Fault-finding Finger, A Cinquain

When I
Point out your faults
I don't see three fingers
Middle, ring, pinky pointing back
At me.

—Dan Gurney



I invite you to join the fun. Try it, you may like it.

A Cinquain is a 5-line poetic form inspired by Haiku and Tanka but adapted to English by the American poet Adelaide Crapsey. Cinquain poetry has achieved a following over the years. In its basic form, a Cinquain's five lines display a syllabic count of 2-4-6-8-2.

10 comments:

Kamala said...

I try to keep this in mind when I become critical of those around me. It can be very tough to realise what you're doing before it's too late or when others around you are taking part.

Dan Gurney said...

Hi, Kamala, thanks for stopping by Mindful Heart. One thing that I sometimes do if I hear people speaking critically about someone is either to keep very silent, or point out a good quality that the person has. When you do that, it really interrupts the criticisms.

I looked at your blog... you're a survivor; I admire you.

steven said...

knowing
you as i do
fellow traveller, learner
teacher, brother, sister,
father, mother, friend, teacher:
my friend.

steven

Dave King said...

I had got as far as noting down the essentials - haven't got to writing one yet, but I will. I agree they sound fun.

Kamala said...

Thanks Dan. I try to keep silent and stick up for the other person when I can. It gets tough when there's peer pressure.

Dan Gurney said...

steven, what a great way to comment! Thank you for commenting via cinquain, my good blogger friend.

Dan Gurney said...

Dave, I would feel honored to see a Cinquain appear on Pic and Poems.

Dan Gurney said...

Kamala, you influence peer pressure--and can become very powerful peer pressure by NOT going along with meanness. Trust me on this, the real leaders are the ones who lead people away from trouble. Deep in their hearts people don't really want to ruin their lives.
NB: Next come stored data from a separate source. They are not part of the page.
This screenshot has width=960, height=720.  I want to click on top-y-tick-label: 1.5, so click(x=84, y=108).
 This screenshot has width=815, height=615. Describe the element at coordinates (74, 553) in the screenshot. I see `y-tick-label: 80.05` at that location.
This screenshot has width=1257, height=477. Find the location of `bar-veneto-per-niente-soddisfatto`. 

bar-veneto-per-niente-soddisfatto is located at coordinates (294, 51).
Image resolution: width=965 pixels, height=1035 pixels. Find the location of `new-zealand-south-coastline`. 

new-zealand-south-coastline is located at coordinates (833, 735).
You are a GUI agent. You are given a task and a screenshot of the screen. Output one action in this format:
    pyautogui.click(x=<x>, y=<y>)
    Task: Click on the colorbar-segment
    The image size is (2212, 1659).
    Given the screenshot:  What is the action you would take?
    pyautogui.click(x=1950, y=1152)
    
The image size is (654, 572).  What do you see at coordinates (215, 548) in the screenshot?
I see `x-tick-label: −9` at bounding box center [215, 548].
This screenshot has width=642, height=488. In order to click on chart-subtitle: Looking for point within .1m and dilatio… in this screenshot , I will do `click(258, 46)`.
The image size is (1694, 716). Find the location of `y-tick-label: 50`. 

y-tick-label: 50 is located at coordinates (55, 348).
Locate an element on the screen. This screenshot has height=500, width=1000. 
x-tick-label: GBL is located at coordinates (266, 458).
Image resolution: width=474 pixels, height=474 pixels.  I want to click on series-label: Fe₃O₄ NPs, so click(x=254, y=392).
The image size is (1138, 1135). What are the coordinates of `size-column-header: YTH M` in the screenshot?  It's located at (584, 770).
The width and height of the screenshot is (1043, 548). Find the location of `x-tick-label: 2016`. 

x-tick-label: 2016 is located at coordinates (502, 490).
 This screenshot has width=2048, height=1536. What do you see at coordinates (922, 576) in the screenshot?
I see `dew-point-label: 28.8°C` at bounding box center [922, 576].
Life's tough enough when it's already going very well.

So, stick up for what is right. You can almost feel the energy of the earth come up through your heels and flow into your body when you do it.

The Pollinatrix said...

You've done what every great artist does at some point - you've subverted a cliche and breathed new life into it.

Dan Gurney said...

Hi Polli, thanks. It's one of those things I learned from my grandmother. It seems more like folk wisdom than a cliché per se if you'll pardon the rhyme. Anyway, it works. I usually find that when I'm irritated by someone it's because they give an outward display inner aspects of my self that I don't get along well with inside me.